On 13 Sep 2016 at 22:18, Andrey Semashev wrote:

> > Some might ask why not immediately unlink it in RAM as Linux does?
> > Linux historically really didn't try hard to avoid data loss on
> > sudden power loss, and even today it uniquely requires programmers to
> > explicitly call fsync on containing directories in order to achieve
> > sudden power loss safety. NTFS and Windows tries much harder, and it
> > tries to always keep what *metadata* the program sees via the kernel
> > syscalls equal to what is on physical storage (actual file data is a
> > totally separate matter). It makes programming reliable filesystem
> > code much easier on Windows than on Linux which was traditionally a
> > real bear.
>
> I'm not sure I understand how Windows behavior you described provides
> better protection against power loss. If the power is lost before
> metadata is flushed to media then the file stays present after reboot.
> The same happens in Linux, AFAICT, only you can influence the FS
> behavior with mount options.

You're thinking in terms of "potential loss of user data", and in
that sense you're right.

I'm referring to "writing multi-process concurrent filesystem code
which is algorithmically correct and won't lose data". In this
situation having the kernel only tell you what is actually physically
on disk makes life much easier when writing correct code. In Linux in
particular you have to spam fsync all over the place and pray the
user hasn't set "journal=writeback" or barriers off etc, and also
such design patterns are inefficient as you end up doing too many
directory fsyncs.

During AFIO v1 I used to get very annoyed that metadata views on
Windows from other processes did not match the modifying process'
view until the updates reach physical storage, so process A could
extend a file and process B wouldn't see the extension for
potentially many seconds later (same goes for hard links, timestamps
etc). It seemed easier if every process saw the same thing and had a
sequentially consistent view. But with the benefit of getting used to
it, and also the fact that Linux (+ ext4) would appear to be the
exceptional outlier here, it does have a compelling logic and it
definitely can be put to very good use when writing algorithmically
correct filesystem code.

> The irritating difference is that even though the file is deleted (by
> all means the application has to observe that), the OS still doesn't
> allow to delete the containing folder because it's not empty.
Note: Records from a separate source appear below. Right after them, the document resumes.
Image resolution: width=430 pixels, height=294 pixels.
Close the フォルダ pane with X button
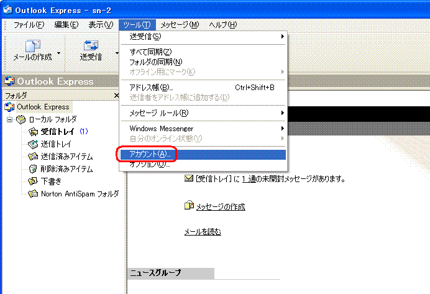coord(116,96)
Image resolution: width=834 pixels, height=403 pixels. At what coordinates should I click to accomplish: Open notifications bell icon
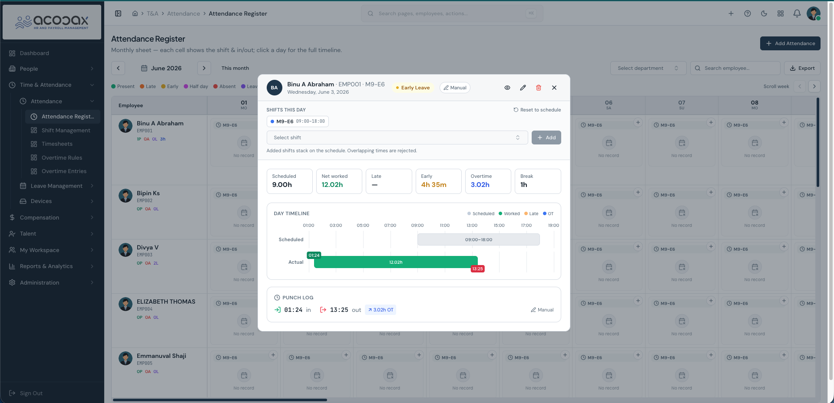(x=797, y=13)
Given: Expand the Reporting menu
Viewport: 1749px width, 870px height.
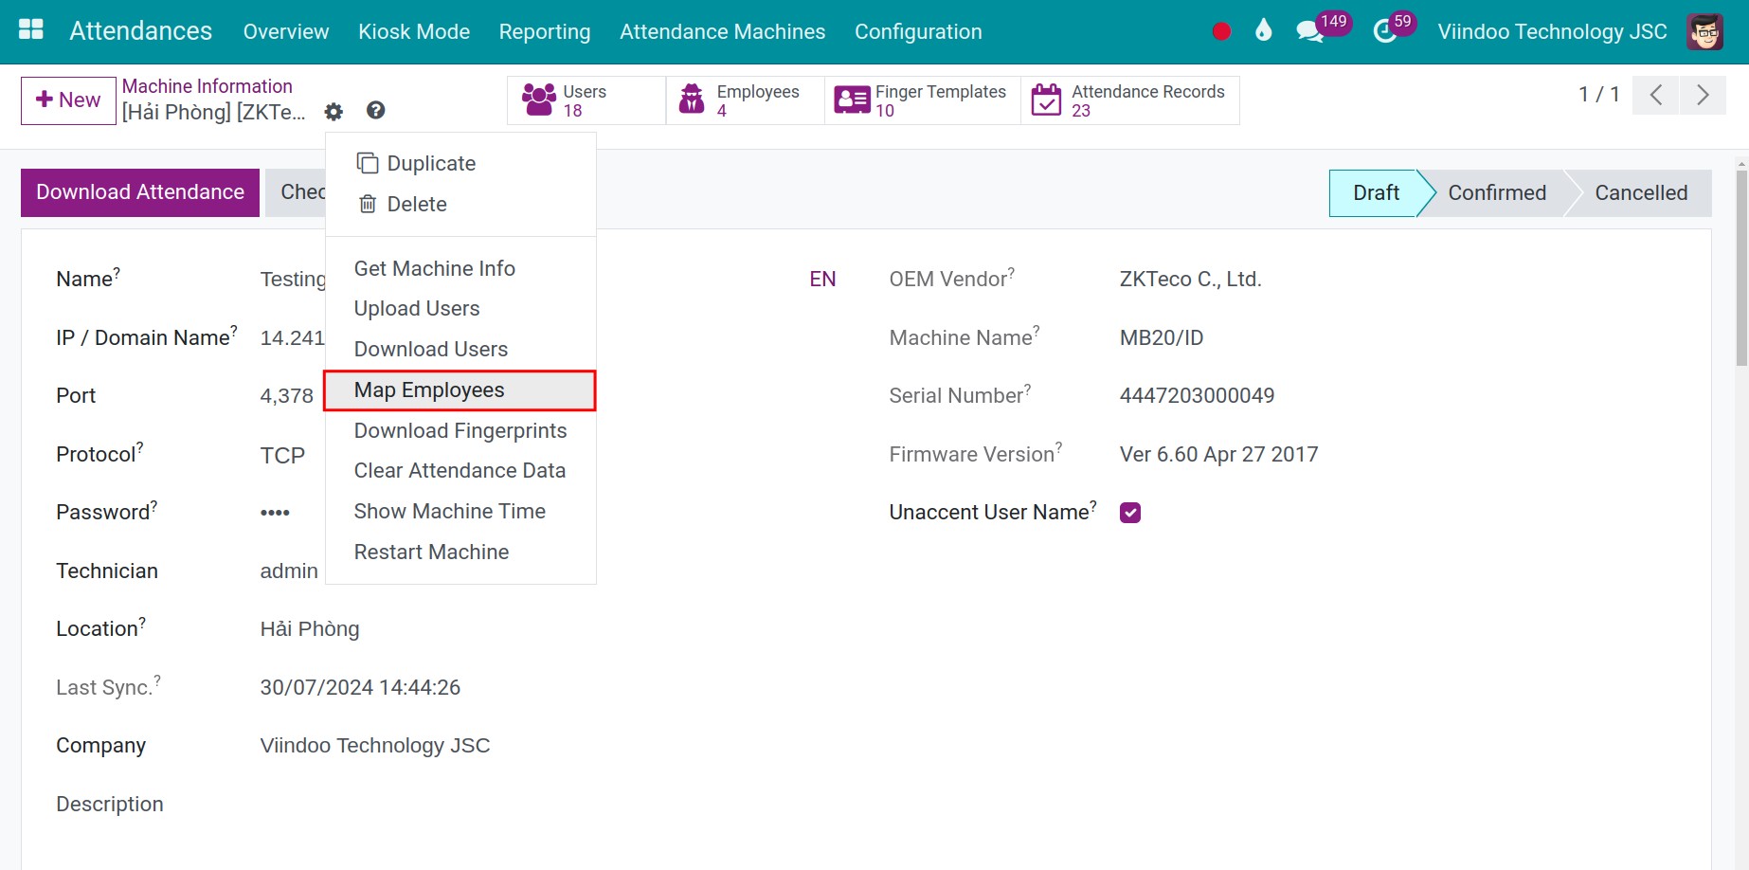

Ah but the file is not deleted, so refusing to delete the containing
folder is correct. It is "pending deletion" which means anything
still using it can continue to do so, but nothing new can use it [1].
You can, of course, also unmark a file marked for deletion in
Windows. Linux has a similar feature by letting you create a file
entry to an anonymous inode.

[1]: Also an opt-out Windows behaviour.

> I'm seeing
> this effect nearly every time I boot into Windows - when I delete the
> bin.v2 directory created by Boost.Build. There may be historical reasons
> to it, but seriously, if the OS tries to cheat and pretends the file is
> deleted then it should go the whole way and act as if it is.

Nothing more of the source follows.